As we approached the upper field at Genesee Park in southeast Seattle, the two teams were gathered in tight knots around their respective coaches. Bending into hear the final pre-game instructions, teammates growled encouragement to one another. Then with a shout of their team nickname each knot broke and the lacrosse match got under way.
In white, with purple trim, were the Garfield Bulldogs, the presumptive favorite with a 4-2 record. In black, gold trim, the Vashon Vultures at 2-4 on the season. The city versus country cast of the contest lent immediate drama. How would the country cousins fare against the city boys? Pre-game intelligence indicating that Garfield was both bigger and more experienced prepared us for witnessing a rout, but the Vultures jumped out in front quickly with two early scores.
Both teams looked to be highly focused. There was no sideline silliness or distraction. The somewhat menacing Darth Vader-like helmets worn by lacrosse players may contribute something to that, as well as to the appeal of the sport to young men.
“We’ve got ‘em back on their heels, don’t let up,” shouted the Vashon coach. Fifteen to 20 spectators sat or stood on the several sections of aluminum bleachers beneath an expansive blue and grey sky. Cloud formations rolled and raced north and east toward the lake.

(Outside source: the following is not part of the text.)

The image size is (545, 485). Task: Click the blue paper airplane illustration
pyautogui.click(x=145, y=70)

Each team had about 20 players in uniform. Ten play at a time. Lacrosse, a sport rapidly gaining popularity in the U.S. and Canada, is an American original and is thought todate as early as A. D. 1100 among Native Americans, who once played with as many as 100 on a side. Matches ran from sunup to sundown.
After each score in lacrosse, there’s a “face-off” at mid-field with one player from each team laying his stick flat to the ground, then at the whistle trying to trap the ball and flip it out to a teammate while fending off the opposing player with his body. After that, lacrosse seems a hybrid of soccer — there’s lots of running — and hockey — there are sticks and a good bit of contact. Garfield came back to tie the game at 6-6 late in the second quarter, and we wondered, would the the Bulldogs run away with it now?

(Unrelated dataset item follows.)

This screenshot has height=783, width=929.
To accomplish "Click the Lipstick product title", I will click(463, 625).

When a Garfield player went down with a twisted ankle, all the other players, on the field and the sidelines, “took a knee,” meaning they knelt on one knee, arms crossed on the other. It’s apparently the protocol for injury time outs that everyone kneels and maintains silence. Nice. When the injured player got back on his feet there was light applause. Then all the others popped up as well, and the game was on again.

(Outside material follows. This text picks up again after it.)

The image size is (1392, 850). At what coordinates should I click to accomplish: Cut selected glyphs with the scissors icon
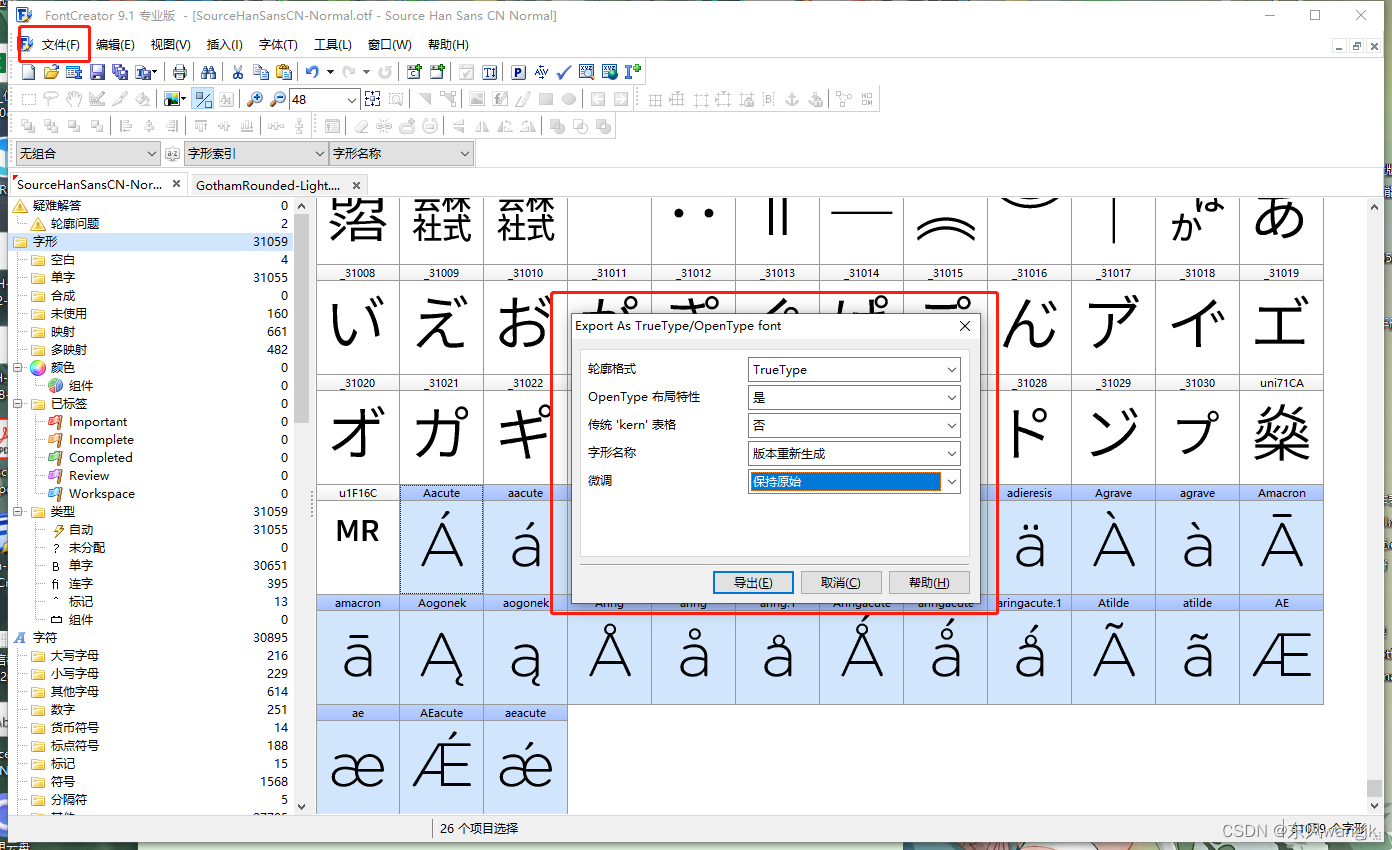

From the south side of the upper Genesee playfield you can look down the 57.7-acre Genessee Park toward Lake Washington and Sayres Pits, where the Seafair Hydroplane races take place each year in August. Before the Lake’s water level was lowered by the Lake Washington Cut in 1917, the park area had been a wetland, dubbed “Wetmore Slough.” Early residents of nearby Columbia City had visions of dredging Wetmore Slough to create a fresh-water port at the northern edge of Columbia City. Looking north, you can see how the idea would make sense to them. There’s a continous open valley from Columbia City to the Lake.
The Park is a green swath bounded to the north by Lake Washington and covering the low meadow between hillsides that veers west toward Rainier Avenue at its southern end. It is bisected by Genesee Street running east to west. “Genesee” apparently means “beautiful valley” in the language of the Seneca.
In 1947, the slough, having lost most of its prospects as a waterway, was purchased by the city for a dump. From 1947 to 1963, it was operated as a landfill, meaning that Seattle’s garbage provides the foundation for today’s sports fields, off-leash dog area, picnic shelter and playgrounds, as well as restored meadowland and native bird habitat.